____ DATA LINES

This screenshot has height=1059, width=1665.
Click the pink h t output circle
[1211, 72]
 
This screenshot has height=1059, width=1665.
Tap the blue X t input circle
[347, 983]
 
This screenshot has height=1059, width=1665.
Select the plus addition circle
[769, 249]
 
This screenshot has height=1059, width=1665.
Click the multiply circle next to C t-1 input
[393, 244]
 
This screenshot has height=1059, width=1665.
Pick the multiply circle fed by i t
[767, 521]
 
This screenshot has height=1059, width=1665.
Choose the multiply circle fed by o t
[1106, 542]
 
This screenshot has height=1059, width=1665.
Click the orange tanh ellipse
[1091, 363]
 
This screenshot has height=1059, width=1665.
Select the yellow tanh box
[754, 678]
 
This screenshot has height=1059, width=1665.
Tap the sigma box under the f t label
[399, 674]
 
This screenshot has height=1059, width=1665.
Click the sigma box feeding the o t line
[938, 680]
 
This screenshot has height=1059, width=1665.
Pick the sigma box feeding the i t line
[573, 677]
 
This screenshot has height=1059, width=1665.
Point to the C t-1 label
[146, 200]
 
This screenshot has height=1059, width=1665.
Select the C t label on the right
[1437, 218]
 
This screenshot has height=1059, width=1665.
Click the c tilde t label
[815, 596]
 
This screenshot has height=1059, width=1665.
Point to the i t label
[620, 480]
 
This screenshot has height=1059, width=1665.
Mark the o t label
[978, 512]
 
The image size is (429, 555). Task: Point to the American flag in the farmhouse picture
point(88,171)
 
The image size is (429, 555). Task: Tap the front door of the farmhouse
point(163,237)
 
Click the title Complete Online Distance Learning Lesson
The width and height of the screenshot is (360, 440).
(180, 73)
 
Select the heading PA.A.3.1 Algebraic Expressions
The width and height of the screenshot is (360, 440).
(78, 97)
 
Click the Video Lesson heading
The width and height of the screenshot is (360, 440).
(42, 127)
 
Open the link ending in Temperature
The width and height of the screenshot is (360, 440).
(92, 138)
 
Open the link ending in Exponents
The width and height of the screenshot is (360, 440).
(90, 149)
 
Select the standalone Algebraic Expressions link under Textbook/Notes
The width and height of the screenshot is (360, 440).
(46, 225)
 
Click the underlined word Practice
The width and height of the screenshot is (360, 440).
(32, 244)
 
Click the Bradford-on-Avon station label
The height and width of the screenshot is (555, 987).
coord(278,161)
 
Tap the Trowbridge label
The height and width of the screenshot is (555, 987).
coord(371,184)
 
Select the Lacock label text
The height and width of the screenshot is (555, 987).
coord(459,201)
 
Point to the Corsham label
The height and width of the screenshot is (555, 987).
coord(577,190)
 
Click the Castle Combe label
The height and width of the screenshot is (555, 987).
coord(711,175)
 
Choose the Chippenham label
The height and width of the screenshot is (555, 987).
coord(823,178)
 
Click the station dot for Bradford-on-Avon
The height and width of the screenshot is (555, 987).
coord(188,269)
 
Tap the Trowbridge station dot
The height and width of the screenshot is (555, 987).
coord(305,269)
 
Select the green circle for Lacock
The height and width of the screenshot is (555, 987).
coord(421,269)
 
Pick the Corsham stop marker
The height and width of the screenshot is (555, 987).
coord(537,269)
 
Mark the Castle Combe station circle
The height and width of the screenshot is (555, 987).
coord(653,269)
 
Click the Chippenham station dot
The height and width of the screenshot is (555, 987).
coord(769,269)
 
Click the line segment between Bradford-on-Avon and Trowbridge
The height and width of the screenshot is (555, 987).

________

▸ **STATED TASK**: Rewrite all the entries above, replacing each "multiply circle" with "multiplication node" and leaving everything else as it is.

▸ **COMPLETE OUTPUT**:
This screenshot has height=1059, width=1665.
Click the pink h t output circle
[1211, 72]
 
This screenshot has height=1059, width=1665.
Tap the blue X t input circle
[347, 983]
 
This screenshot has height=1059, width=1665.
Select the plus addition circle
[769, 249]
 
This screenshot has height=1059, width=1665.
Click the multiplication node next to C t-1 input
[393, 244]
 
This screenshot has height=1059, width=1665.
Pick the multiplication node fed by i t
[767, 521]
 
This screenshot has height=1059, width=1665.
Choose the multiplication node fed by o t
[1106, 542]
 
This screenshot has height=1059, width=1665.
Click the orange tanh ellipse
[1091, 363]
 
This screenshot has height=1059, width=1665.
Select the yellow tanh box
[754, 678]
 
This screenshot has height=1059, width=1665.
Tap the sigma box under the f t label
[399, 674]
 
This screenshot has height=1059, width=1665.
Click the sigma box feeding the o t line
[938, 680]
 
This screenshot has height=1059, width=1665.
Pick the sigma box feeding the i t line
[573, 677]
 
This screenshot has height=1059, width=1665.
Point to the C t-1 label
[146, 200]
 
This screenshot has height=1059, width=1665.
Select the C t label on the right
[1437, 218]
 
This screenshot has height=1059, width=1665.
Click the c tilde t label
[815, 596]
 
This screenshot has height=1059, width=1665.
Point to the i t label
[620, 480]
 
This screenshot has height=1059, width=1665.
Mark the o t label
[978, 512]
 
The image size is (429, 555). Task: Point to the American flag in the farmhouse picture
point(88,171)
 
The image size is (429, 555). Task: Tap the front door of the farmhouse
point(163,237)
 
Click the title Complete Online Distance Learning Lesson
The width and height of the screenshot is (360, 440).
(180, 73)
 
Select the heading PA.A.3.1 Algebraic Expressions
The width and height of the screenshot is (360, 440).
(78, 97)
 
Click the Video Lesson heading
The width and height of the screenshot is (360, 440).
(42, 127)
 
Open the link ending in Temperature
The width and height of the screenshot is (360, 440).
(92, 138)
 
Open the link ending in Exponents
The width and height of the screenshot is (360, 440).
(90, 149)
 
Select the standalone Algebraic Expressions link under Textbook/Notes
The width and height of the screenshot is (360, 440).
(46, 225)
 
Click the underlined word Practice
The width and height of the screenshot is (360, 440).
(32, 244)
 
Click the Bradford-on-Avon station label
The height and width of the screenshot is (555, 987).
coord(278,161)
 
Tap the Trowbridge label
The height and width of the screenshot is (555, 987).
coord(371,184)
 
Select the Lacock label text
The height and width of the screenshot is (555, 987).
coord(459,201)
 
Point to the Corsham label
The height and width of the screenshot is (555, 987).
coord(577,190)
 
Click the Castle Combe label
The height and width of the screenshot is (555, 987).
coord(711,175)
 
Choose the Chippenham label
The height and width of the screenshot is (555, 987).
coord(823,178)
 
Click the station dot for Bradford-on-Avon
The height and width of the screenshot is (555, 987).
coord(188,269)
 
Tap the Trowbridge station dot
The height and width of the screenshot is (555, 987).
coord(305,269)
 
Select the green circle for Lacock
The height and width of the screenshot is (555, 987).
coord(421,269)
 
Pick the Corsham stop marker
The height and width of the screenshot is (555, 987).
coord(537,269)
 
Mark the Castle Combe station circle
The height and width of the screenshot is (555, 987).
coord(653,269)
 
Click the Chippenham station dot
The height and width of the screenshot is (555, 987).
coord(769,269)
 
Click the line segment between Bradford-on-Avon and Trowbridge
The height and width of the screenshot is (555, 987).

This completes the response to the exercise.